Drug companies push the medications. Doctors prescribe them because it's easier to write a prescription than take the time to figure out the cause of the problem is and attempt to correct it.
The word “demand” creeps me out. How should it be enforced?
And, Joe, you know what else? Now that Corporate Medicine has turned your doctor's visit into a Billable Unit, and are jamming people into 15 minute slots. Writing a single prescription causes the visit to bill at a Level 4 instead of a Level 3, which is what your provider bills at if they talk to you for 15 minutes and write NO prescriptions. Too many Level 3's, and the performance auditors have a sit-and-think with you to help you improve your performance. Because Four Pays More.
It doesn't have to be this way. Never let go of that understanding. It doesn't have to be this way.
Yeah, I thought the same thing. Maybe 20 years ago, polypharmacy would be a mysterious concept to someone's elderly parent. We've basically all gotten used to the idea now.
Last I saw, that average (5-6 prescriptions) was higher. My elderly father was on 25 separate prescriptions before I noticed. He's now on 3, and all it took was a little assertiveness and asking, "why?" and dropping the scrip if there's no good answer- turns out 65% of them were just follow-on prescriptions after discharges from the hospital that never ended.
Surely this kind of statistical gaming and propaganda didn't happen with any of the mRNA treatments for COVID-19, or in analyses of treatments using preexisting drugs.
It was just too important. A global pandemic. Everyone decided, "let's all come together and agree to be 100% honest and altruistic until this thing is over, and then we can go back to lying and stealing."
Thank goodness.
and the FDA goes along with this charade.

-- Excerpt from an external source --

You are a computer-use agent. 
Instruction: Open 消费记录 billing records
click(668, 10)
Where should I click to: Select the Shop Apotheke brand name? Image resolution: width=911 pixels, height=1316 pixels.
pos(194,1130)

I'm almost always skeptical of a clinical trial where study design involves the pharmaceutical company and paid academic researchers rather than the company providing a sufficiently large grant for a more opaque (to the company) multicenter trial.
I'm personally confident in the mRNA trials after reviewing the protocols and data several times. DIAMOND would never have passed muster in the institutions I've worked with in the past.
Great article . $12,000 perhaps the key.
Then a drug like this somehow sneaks into an algorithm for treating chronic hyperkalemia.
And my favorite, Kayexalate, costs 25¢ a gram, retail; fifteen grams a dose, that's about four bucks. Pulls out 15 mEq of potassium. No way are we getting near $12,000 This is not medical advice, but I've seen hyperkalemia before, and I've personally never seen it to be lethal in a non-dialysis patient. Just my observation - I know it can be lethal. But in heart failure, I think of potassium as more salubrious than hazardous, and find panic about K+=5.5 a little dramatic.